◆ **Consigne écrite 1**
D’après l’extrait sur les déchets, quelles figures présentent les résultats du suivi des paramètres de compostage dans les deux résidences universitaires ?
◆ **Consigne écrite 2**
Mettez à jour l’extrait sur les déchets en reprenant le passage qui commence par « Figure 5 : Proportions » et va jusqu’à « la résidence Ex-Habitat. », où « restaurants » devient « cantines ».

◆ **Passage cité**

· · · ·

Tableau 1 : Les quantités globales des déchets générés et les ratios journaliers dans les deux résidences.
Résidence universitaire Ex-Habitat |
Résidence universitaire Hasnaoua 2 |
||||||
Q (Kg) |
N.P |
J |
Ratio |
Q (Kg) |
N.P |
J |
Ratio |
1013,43 kg |
485 |
7 |
0,29 |
1459,94 |
804 |
8 |
0,22 |
Q : Quantité totale des déchets ; N.P : Nombre de personnes ; J : Nombre de jours
15La figure 5 illustre les proportions des déchets générés dans les restaurants des deux résidences au moment des déjeuners et des dîners et la figure 6 présente le pourcentage de chaque fraction.
Figure 5 : Proportions des déchets générés dans les restaurants pendant les déjeuners et les dîners.
Figure 6 : Proportion de chaque fraction des déchets générée au niveau des deux restaurants.
16Les résultats de la caractérisation typologique des déchets produits dans les différentes infrastructures de la résidence universitaire Ex-Habitat sont présentés dans la figure 7 et les proportions de chaque type de déchets générés au niveau de toute la résidence universitaire sont représentées par la figure 8.
Figure 7 : Types de déchets générés au niveau des infrastructures de l’Ex-Habitat
Figure 8 : Proportions des types de déchets générés au niveau de toute la résidence Ex-Habitat.
Essais de compostage
17Les résultats du suivi des paramètres de compostage dans les deux résidences universitaires sont présentés par les figures 9, 10 et 11.

· · · ·

◆ **Matériel fourni**

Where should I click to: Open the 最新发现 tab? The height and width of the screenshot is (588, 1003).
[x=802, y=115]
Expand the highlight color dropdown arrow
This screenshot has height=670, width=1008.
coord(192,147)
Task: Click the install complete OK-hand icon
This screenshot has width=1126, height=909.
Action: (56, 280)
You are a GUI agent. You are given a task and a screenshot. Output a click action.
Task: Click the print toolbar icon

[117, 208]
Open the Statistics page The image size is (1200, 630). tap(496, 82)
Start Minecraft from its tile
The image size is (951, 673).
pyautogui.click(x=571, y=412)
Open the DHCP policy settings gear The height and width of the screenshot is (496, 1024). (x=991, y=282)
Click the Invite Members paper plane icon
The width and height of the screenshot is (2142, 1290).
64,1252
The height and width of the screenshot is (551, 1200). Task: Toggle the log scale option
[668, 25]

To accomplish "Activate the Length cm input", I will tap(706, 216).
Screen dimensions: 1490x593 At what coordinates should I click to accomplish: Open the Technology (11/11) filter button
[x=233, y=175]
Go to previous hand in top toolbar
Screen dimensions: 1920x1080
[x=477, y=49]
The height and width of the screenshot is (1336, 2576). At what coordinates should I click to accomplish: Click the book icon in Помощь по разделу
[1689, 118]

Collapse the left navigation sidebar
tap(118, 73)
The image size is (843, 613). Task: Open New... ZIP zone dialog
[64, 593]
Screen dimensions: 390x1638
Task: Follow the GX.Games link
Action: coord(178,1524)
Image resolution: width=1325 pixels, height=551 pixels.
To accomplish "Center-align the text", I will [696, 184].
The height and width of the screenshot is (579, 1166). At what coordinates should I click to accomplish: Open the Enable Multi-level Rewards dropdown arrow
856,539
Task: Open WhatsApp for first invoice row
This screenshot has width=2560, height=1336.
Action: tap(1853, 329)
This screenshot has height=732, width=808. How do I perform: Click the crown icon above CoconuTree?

· · · ·

◆ **Réponse écrite 1**
Les figures 9, 10 et 11.

◆ **Réponse écrite 2**
Figure 5 : Proportions des déchets générés dans les cantines pendant les déjeuners et les dîners.
Figure 6 : Proportion de chaque fraction des déchets générée au niveau des deux cantines.
16Les résultats de la caractérisation typologique des déchets produits dans les différentes infrastructures de la résidence universitaire Ex-Habitat sont présentés dans la figure 7 et les proportions de chaque type de déchets générés au niveau de toute la résidence universitaire sont représentées par la figure 8.
Figure 7 : Types de déchets générés au niveau des infrastructures de l’Ex-Habitat
Figure 8 : Proportions des types de déchets générés au niveau de toute la résidence Ex-Habitat.